HTML Templates

Notes

This chapter has no code dependencies, but it would be good to place it somewhere after the HTML parsing chapter so that parsing without combinators can be introduced earlier.
The generated HTML will contain some whitespace weirdness due to the presence of the directives in the templates. This does not impact the way the HTML is rendered (unless using pre). Fully handling the whitespace correctly would complicate the parser more, so I am going to leave it out of the chapter.
There is more code that can be cut to decrease the scope of the chapter if necessary, but I am leaving it in for the time being.

What is an HTML template language?
Why use one instead of writing functions to generate HTML?
- Good for enhancing existing content.
- The template looks much more like the output.
Many template languages have runtime errors; we want compile time errors.
We will use code generation to accomplish this.
- Reflection is not an option here.
- Avoiding these features can give us compile time errors and faster runtime execution.
- Having a fast compiler is very relevant here.

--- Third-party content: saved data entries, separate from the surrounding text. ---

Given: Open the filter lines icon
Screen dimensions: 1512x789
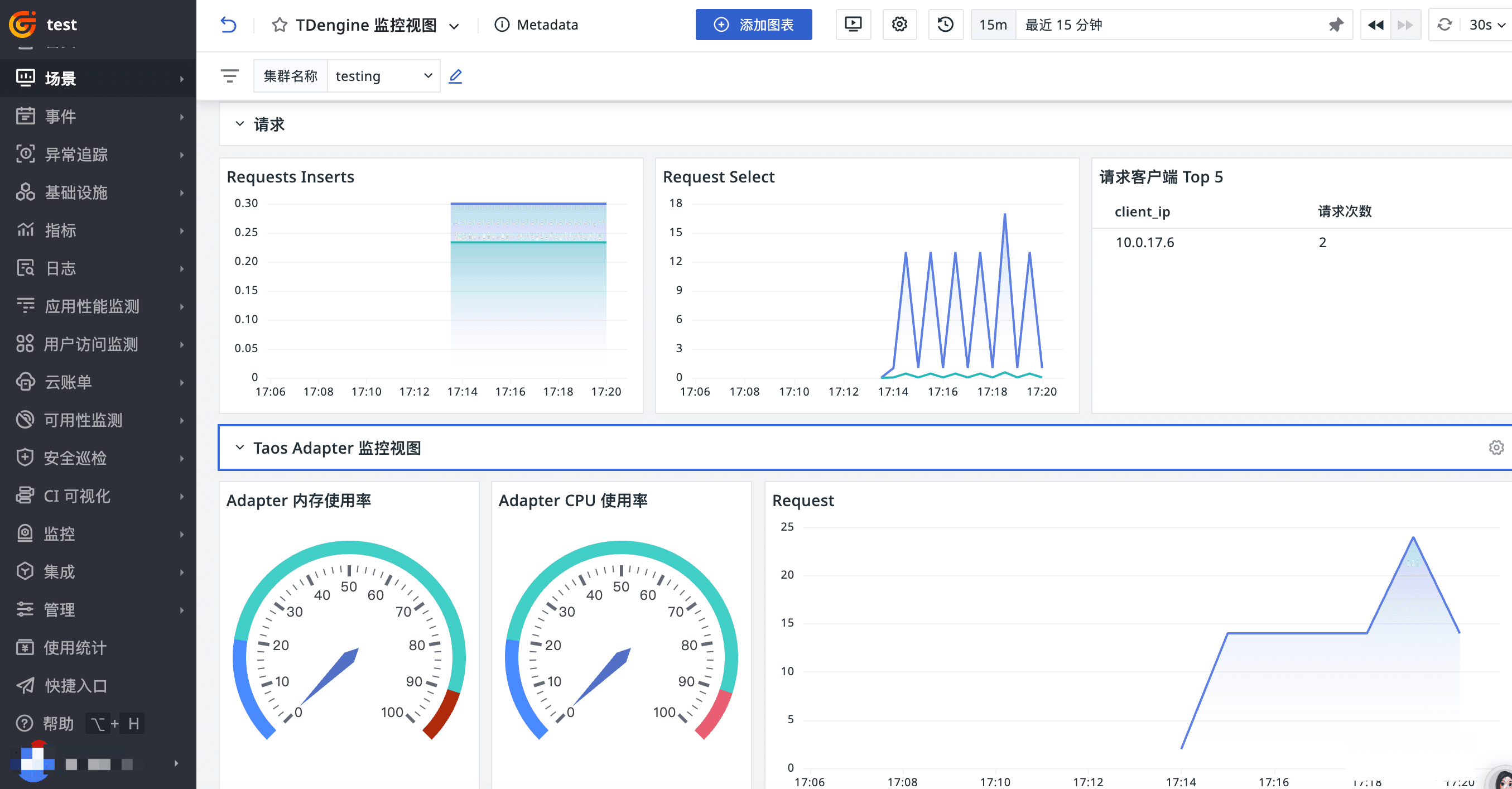Looking at the screenshot, I should (x=229, y=76).
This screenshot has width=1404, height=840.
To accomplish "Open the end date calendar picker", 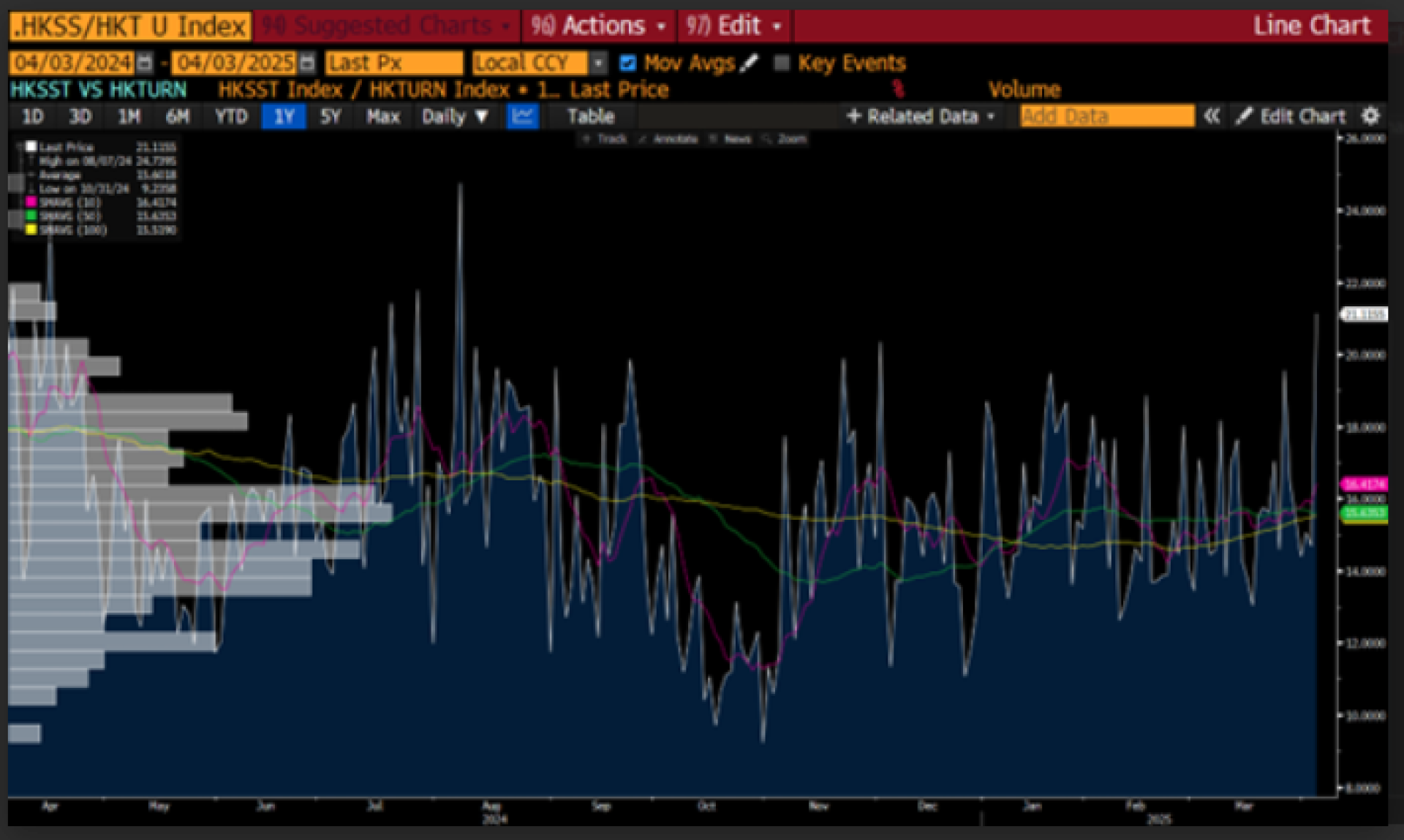I will pos(307,64).
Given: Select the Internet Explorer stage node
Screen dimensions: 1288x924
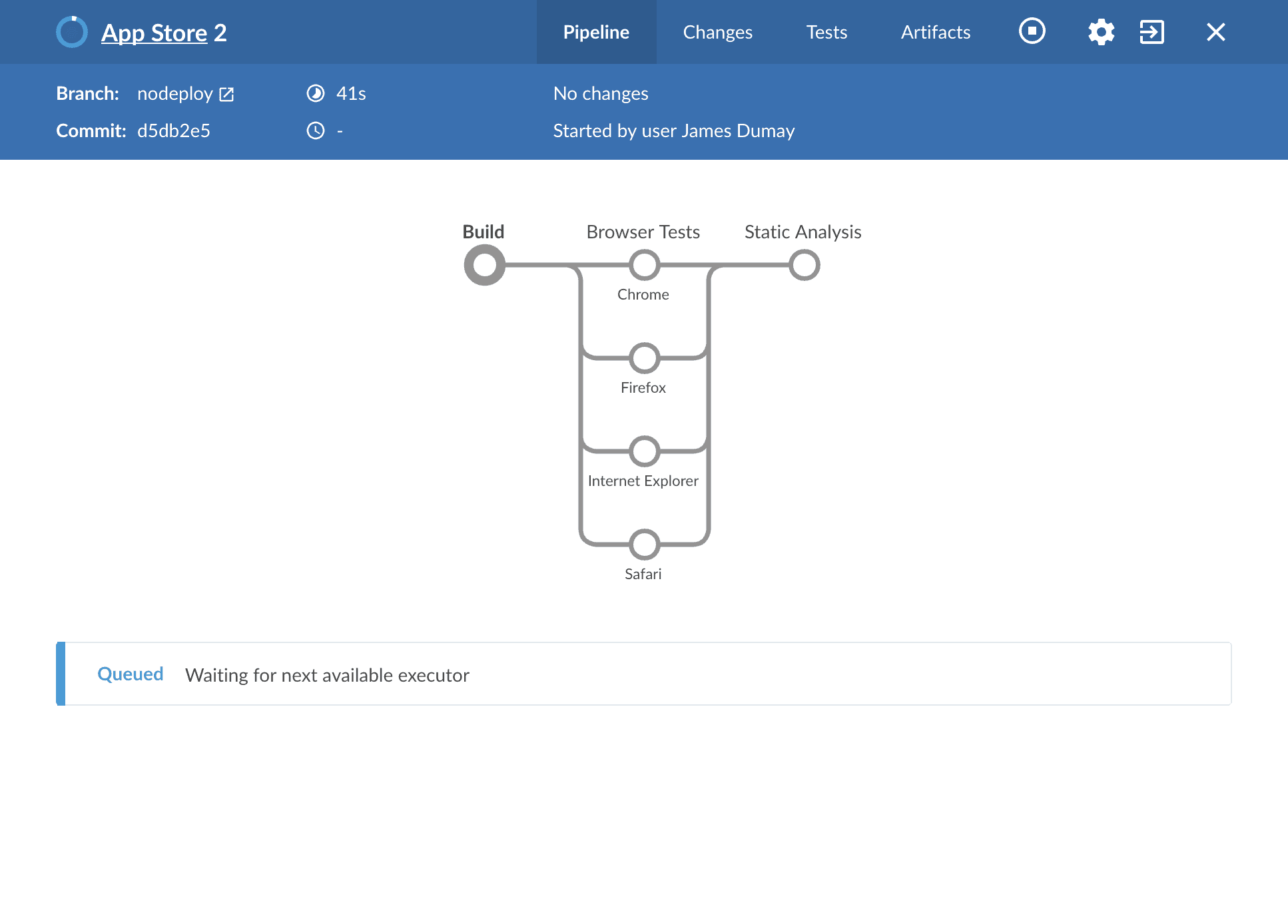Looking at the screenshot, I should 644,451.
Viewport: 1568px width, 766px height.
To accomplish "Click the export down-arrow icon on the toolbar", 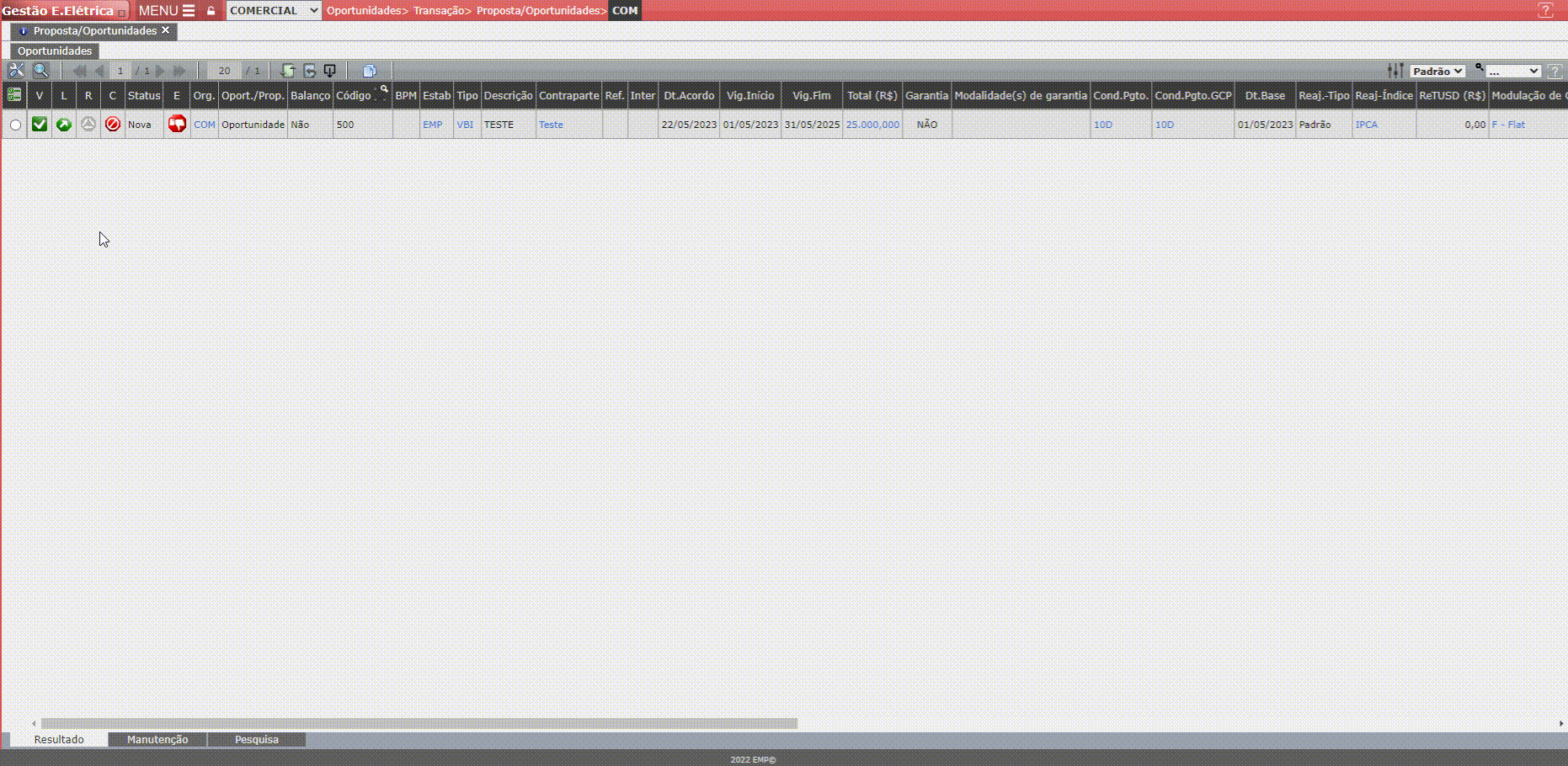I will coord(330,71).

Write a template like helloWorld.rtl.
Run rtl to parse the template file and generate a Pages.roc file containing a function called helloWorld.
Call the function to generate HTML.
Doing this means the template function becomes a normal part of our codebase so we get compile time errors and LSP support.

First we need to parse the template into a data structure we can work with.
A parser is a function that takes unstructured input like a list of bytes, and produces a useful data structure.
In our case the data structure will look something like this: (show small version of Node type)
A parser may not always succeed, so we need to model the failure with [Match, NoMatch a].
We need to know how much the parser consumed, so we need to return the remaining input in addition to the value: [Match, NoMatch {val: a, input: List U8}].
Composing these parsers becomes tedious, so we can use parser combinators.
The Parser a type alias is useful to help us think about composing parsers.
We don’t need to have failure states in our parser; if a parser doesn’t match, just fall back on text.
- We could implement error messages for incomplete directives if desired.
Supporting these items will give us a very expressive language:
- Interpolation
  - Escapes HTML
- Conditionals
- Lists
- When is
- Raw interpolation
  - Useful for dynamically displaying HTML

Once we’ve parsed the input we need to generate the output.
First we can walk the data structure from the parser and condense it into a smaller group of nodes.
We can then take each node and generate the Roc code that will generate the output string.
This process is recursive because some nodes contain a list of other nodes.
For each list of nodes, we will generate a Roc list and pass it into Str.joinWith _ "".
- This has the advantage of being easy and readable, although it would probably be faster with buffer passing style.
We need to take care to indent each level properly.

With a relatively small amount of work, we already have a very nice template language with compile time errors.
Using Roc functions directly in the template is great because we don’t have to learn/build another language.
- We can do this nicely because Roc uses pure functions which allows us to pipe together single line expressions.
- This doesn’t work as well in languages where the standard library uses mutation more commonly.
We can write arbitrary patterns in list and when expressions because we are just generating normal Roc code.
We can approach the feeling of a dynamic template language because we have
- A fast compiler
- structural records
- type inference
We have the opportunity to make the runtime execution very fast because we don’t have to do reflection.
Errors in the template reference Pages.roc which is not ideal.
- This could be resolved by building out more tooling.